By Fair ExpertOwn work, CC BY-SA 4.0, Link

A Limestone County family has filed suit against e-cigarette manufacturer JUUL (and 35% owner Altria, parent of Philip Morris) and a local merchant, wishing to hold them responsible for their 17-year-old son’s nicotine addiction. The WAFF story, which embeds the legal complaint, is here.

I started smoking cigarettes regularly in March 1987, just short of my 16th birthday. I was able to smoke for a long time without my parents or stepparents detecting it, mostly because all four of them smoked. Also, it was only very rarely that I got carded, and if I did, all I had to do was go down the street. Finally, there was no significant financial hurdle. In the beginning, I would get a pack of cigarettes and a sixteen-ounce soft drink and get a little change back from $2.

These were circumstances highly conducive to me getting addicted, and I did. Except for a sustained period of a year and a half that ended the week my mother died in April 2001, I smoked a pack to a pack and a half a day from the spring of 1987 until the summer of 2011. I was 40 years old when I finally quit, having smoked a quarter of a million cigarettes.

It is the greatest mistake of my life, and quitting was the hardest thing I’ve ever done that was completely under my control. I still thank God regularly for delivering me, and ask for His help in continuing to keep me abstinent. (As I’ve said before, we like to think the addiction is across the country, or at least in the next town. It’s not. It hangs out about six blocks away.)
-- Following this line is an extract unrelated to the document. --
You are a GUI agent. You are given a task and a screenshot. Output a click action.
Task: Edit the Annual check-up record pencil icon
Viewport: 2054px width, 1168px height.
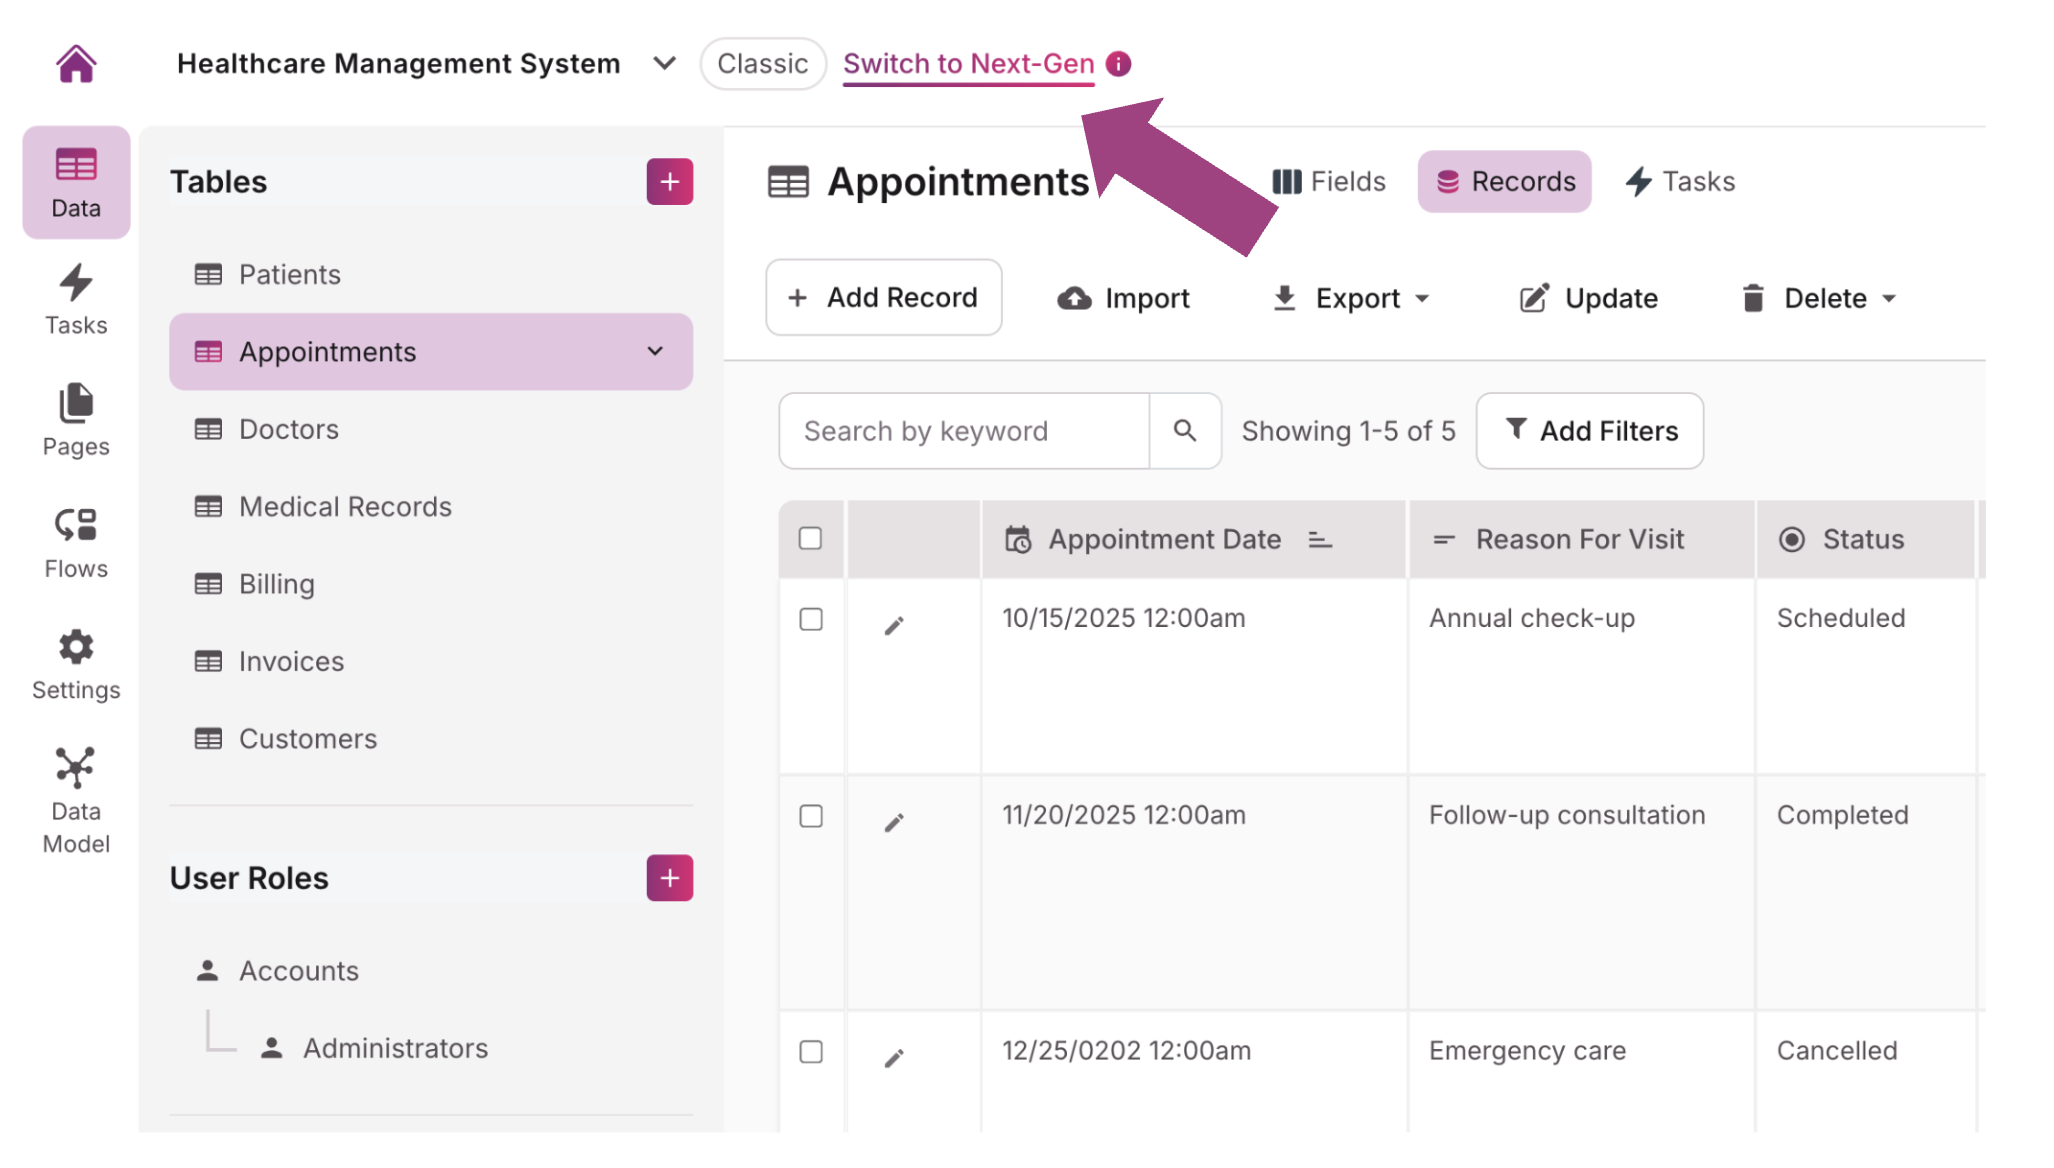(x=894, y=626)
It is a demon. I feel tremendous sympathy for this young man’s parents. Quoting from the complaint:

“A.B. now struggles to function without nicotine. He experiences strong mood swings and bouts of rage from withdrawal from the JUUL. A.B’s severe addiction to the nicotine levels contained in the JUUL created within him behavioral issues and deceptive habits that did not exist before, causing severe conflict in the Bentley home to the point where he had to be sent to a military academy in Texas. There, his parents would mail him nicotine cessation products in an effort to help him quit. This behavior of anger and deception has caused A.B. a great deal of guilt, but he was so desperate to obtain nicotine that he could not restrain himself…A.B. still struggles with this nicotine addiction and will continue to struggle with this addiction for the rest of his life. A.B.’s nicotine addiction from JUUL permanently injured and altered his developing brain.”

To be sure, there are different circumstances here from the ones under which I got hooked. Legally, financially, and culturally, it has (thankfully) gotten steadily more difficult for young people to become addicted to nicotine.
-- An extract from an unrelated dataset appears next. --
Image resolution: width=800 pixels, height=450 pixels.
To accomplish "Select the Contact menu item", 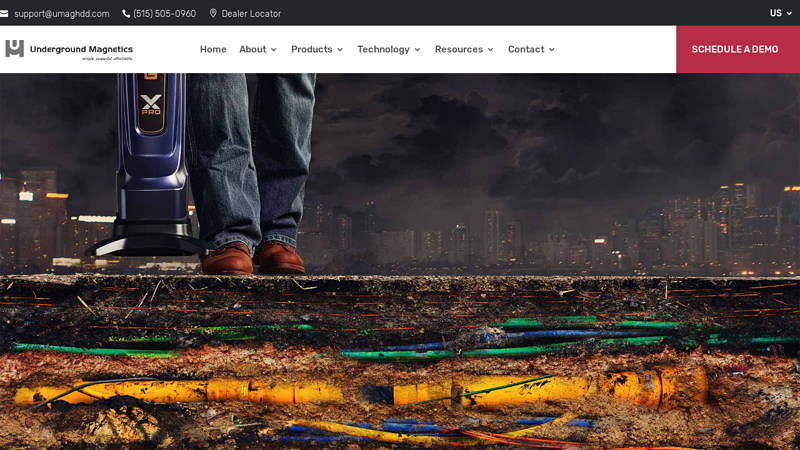I will 525,49.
However, as painful as it is for his parents to witness, there is nothing remarkable about their son’s behavior described above. A.B. is exhibiting textbook nicotine withdrawal symptoms. Suing tobacco companies and convenience stores will not help him recover. Moreover, there is already a high state of alert about these products. It’s highly unlikely that this lawsuit raises any flags that aren’t already flying.

From what the complaint reveals, and from what I know firsthand about being a nicotine-addicted teenager, I strongly suspect his parents are requiring abstinence as a condition of A.B. living in their home. That is not realistic. They may also think he can patch up or chew gum and just quit. That is not realistic either.

Is the “severe conflict” at home coming from his addiction? Or his parents’ reaction to it?

A.B. should be home (if he’s not home already). Everyone should take a deep breath, speak softly and calmly, and work on a plan together that may not include him quitting right this second. He must want to quit himself for any aids to be effective. But there’s no need to put his entire life on hold because of this unpleasant thing that must be managed for a time.